Koh gave a good primer on bucket strategies for dealing with retirement expenditure/investing. I’m not sure I like the names she gives them (“live it up”, “fix it up”, “winding it down”), but that’s an aesthetic thing.
She also made an excellent point for people who are looking to downsize their homes in order to free up capital for retirement: going from a $1 million dollar house to a $500,000 house doesn’t feel that good. You need to manage your expectations about this sort of life transition.
All up, Koh’s presentation gave me confidence that she’s probably providing her clients with very solid financial planning advice.
Ralph Stewart gave the final presentation and it was basically a sales spiel for the Lifetime Retirement Income product. We heard about all of the benefits of the product, and how it resolves the fears, uncertainties, and doubts introduced by the other speakers.
As a counterbalance, I’d like to add some of my own thoughts about the product.
Don’t get me wrong: as I’ve said before, the Lifetime Retirement Income product, as well as Simplicity’s Guaranteed Income Fund, are good products.

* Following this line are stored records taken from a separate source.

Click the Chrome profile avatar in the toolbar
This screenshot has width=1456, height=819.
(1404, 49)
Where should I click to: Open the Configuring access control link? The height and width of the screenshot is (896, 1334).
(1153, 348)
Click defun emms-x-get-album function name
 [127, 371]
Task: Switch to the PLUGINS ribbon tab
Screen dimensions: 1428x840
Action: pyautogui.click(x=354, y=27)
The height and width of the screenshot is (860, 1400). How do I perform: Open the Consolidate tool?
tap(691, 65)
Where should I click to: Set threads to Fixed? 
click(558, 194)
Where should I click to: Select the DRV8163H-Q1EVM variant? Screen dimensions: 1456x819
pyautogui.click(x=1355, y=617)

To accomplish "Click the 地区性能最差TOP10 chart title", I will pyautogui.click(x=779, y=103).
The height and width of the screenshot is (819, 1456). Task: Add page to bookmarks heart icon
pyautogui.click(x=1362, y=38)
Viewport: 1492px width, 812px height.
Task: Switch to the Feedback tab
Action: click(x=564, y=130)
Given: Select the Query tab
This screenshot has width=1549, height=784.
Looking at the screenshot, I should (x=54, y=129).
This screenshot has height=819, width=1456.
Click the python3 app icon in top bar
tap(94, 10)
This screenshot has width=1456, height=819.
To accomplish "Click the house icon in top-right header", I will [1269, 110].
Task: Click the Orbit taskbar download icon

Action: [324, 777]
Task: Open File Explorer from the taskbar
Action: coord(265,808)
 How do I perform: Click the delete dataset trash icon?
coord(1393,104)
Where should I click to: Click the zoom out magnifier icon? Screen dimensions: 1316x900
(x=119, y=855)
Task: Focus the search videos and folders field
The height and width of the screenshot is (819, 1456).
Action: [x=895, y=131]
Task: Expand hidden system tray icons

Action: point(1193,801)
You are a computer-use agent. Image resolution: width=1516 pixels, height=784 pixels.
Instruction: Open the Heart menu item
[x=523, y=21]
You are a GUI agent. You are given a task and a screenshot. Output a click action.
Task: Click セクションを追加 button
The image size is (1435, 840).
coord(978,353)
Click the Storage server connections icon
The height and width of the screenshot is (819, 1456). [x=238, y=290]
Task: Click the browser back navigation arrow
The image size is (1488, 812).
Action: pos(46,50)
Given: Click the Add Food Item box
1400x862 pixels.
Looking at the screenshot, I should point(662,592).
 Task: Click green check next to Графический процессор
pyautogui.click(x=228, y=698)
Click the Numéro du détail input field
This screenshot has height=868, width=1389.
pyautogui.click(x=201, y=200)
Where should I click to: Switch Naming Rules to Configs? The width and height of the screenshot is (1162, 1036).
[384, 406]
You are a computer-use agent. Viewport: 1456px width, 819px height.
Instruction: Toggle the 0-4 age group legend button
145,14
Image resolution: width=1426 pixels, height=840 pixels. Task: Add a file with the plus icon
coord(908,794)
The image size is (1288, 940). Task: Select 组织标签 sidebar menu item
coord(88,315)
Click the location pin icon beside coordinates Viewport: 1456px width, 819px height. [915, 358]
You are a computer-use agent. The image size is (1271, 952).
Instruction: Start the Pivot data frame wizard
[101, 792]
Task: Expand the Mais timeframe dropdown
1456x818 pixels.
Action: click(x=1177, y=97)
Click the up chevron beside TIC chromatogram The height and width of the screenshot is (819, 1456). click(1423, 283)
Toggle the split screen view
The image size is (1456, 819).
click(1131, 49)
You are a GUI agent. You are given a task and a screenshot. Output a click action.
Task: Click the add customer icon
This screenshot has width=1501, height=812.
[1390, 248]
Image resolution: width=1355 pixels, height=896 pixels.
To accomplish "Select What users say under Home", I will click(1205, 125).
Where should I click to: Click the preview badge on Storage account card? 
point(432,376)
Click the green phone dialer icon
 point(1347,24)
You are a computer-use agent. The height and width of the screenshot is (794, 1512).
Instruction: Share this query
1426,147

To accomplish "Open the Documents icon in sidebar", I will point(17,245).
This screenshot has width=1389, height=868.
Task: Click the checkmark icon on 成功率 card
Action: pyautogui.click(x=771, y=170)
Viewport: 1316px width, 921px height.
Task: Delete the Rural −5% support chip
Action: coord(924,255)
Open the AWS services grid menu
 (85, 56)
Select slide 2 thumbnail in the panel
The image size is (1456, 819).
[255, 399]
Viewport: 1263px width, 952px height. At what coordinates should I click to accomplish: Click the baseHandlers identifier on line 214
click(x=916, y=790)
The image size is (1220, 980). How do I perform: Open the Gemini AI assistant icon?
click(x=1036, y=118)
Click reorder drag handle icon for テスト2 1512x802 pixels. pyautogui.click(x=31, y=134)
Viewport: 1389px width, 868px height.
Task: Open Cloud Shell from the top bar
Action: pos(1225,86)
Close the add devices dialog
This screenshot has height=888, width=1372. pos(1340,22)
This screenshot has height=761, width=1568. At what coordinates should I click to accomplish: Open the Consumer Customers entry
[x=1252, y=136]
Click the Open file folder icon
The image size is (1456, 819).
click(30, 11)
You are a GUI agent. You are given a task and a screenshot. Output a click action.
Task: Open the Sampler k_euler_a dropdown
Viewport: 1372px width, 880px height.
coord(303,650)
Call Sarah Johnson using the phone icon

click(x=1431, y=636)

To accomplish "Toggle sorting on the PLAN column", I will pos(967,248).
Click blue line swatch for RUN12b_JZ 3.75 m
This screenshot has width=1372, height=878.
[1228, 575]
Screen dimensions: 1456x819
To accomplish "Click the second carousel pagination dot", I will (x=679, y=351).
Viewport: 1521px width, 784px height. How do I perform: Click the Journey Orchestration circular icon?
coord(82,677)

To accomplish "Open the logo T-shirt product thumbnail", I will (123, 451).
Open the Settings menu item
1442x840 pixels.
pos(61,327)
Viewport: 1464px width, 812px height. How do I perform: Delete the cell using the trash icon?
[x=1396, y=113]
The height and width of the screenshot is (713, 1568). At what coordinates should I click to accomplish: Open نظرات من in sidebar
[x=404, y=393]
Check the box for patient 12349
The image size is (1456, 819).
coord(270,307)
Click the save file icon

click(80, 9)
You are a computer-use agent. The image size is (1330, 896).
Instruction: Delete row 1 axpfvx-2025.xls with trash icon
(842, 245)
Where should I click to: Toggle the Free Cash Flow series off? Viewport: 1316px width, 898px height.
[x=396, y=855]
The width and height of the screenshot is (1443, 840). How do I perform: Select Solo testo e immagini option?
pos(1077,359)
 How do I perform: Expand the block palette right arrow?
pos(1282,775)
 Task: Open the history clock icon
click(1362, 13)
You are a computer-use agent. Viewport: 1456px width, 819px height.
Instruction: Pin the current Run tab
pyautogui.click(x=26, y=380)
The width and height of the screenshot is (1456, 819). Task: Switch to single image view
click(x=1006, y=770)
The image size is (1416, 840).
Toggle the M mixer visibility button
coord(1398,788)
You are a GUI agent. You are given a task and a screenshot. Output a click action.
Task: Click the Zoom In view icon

But Porsche creates good cars, too. Another similarity between Porsche and Lifetime is that their products are expensive.
With the Lifetime product, you’re paying 2.35% per annum in fees. That’s an enormous price to pay for the “certainty” it offers. If you’re paying that much in fees, you need an income guarantee because your balance will deplete more quickly than you’d think compared to investing in a similar fashion elsewhere.
I put “certainty” in brackets, because these products can’t provide people will full certainty. Unless you’re preapred to receive a much smaller payment each fortnight (based on a return of 3.5% per annum rather than 5%) the income is not inflation-adjusted, meaning that the real, inflation-adjusted income you receive over time, is subject to the whims of inflation. Cameron Bagrie thinks inflation is yesterday’s story, and that may be the case. But it might not.
The insurance supporting the product is only as strong as the reserves of the insurer, Lifetime Income Limited (LIL). Sure, LIL needs to satsify capital adequacy requirements set by the Reserve Bank, but no one – not even a central bank or an impressive board of directors – is all seeing about the future. The fund doesn’t have a Government guarantee; if markets do really poorly, it might not be able to pay income to people when it’s most needed. A.M. Best Company rates Lifetime Income Limited as having a Financial Strength Rating of B-, which is “fair”. I’d personally like a higher rating than this.
I can probably stomach the 1.35% insurance premium baked into the product. What I can’t stomach with the Lifetime product is the additional 1% per annum for an index-based investment strategy. That’s really high. For people with some funds in KiwiSaver, I’m not aware of any reason to go with the Lifetime product compared to Simplicity’s product which charges substantially lower fees for this aspect of the service, using the same insurer as the Lifetime product.
There’s a time and a place for Lifetime’s Retirement Income product. And to be fair, Stewart didn’t paint the product as a panacea. But if I hadn’t had a healthy degree of skepticism walking into this session, I’d have walked away a lot more positive about the product than I think it warrants.
I’ll conclude my comments on the roadshow by congratulating Lifetime. I think Lifetime nailed what it wanted to achieve. Unfortunately, I don’t think its aim was providing attendees with “practical advice on managing your money in retirement”.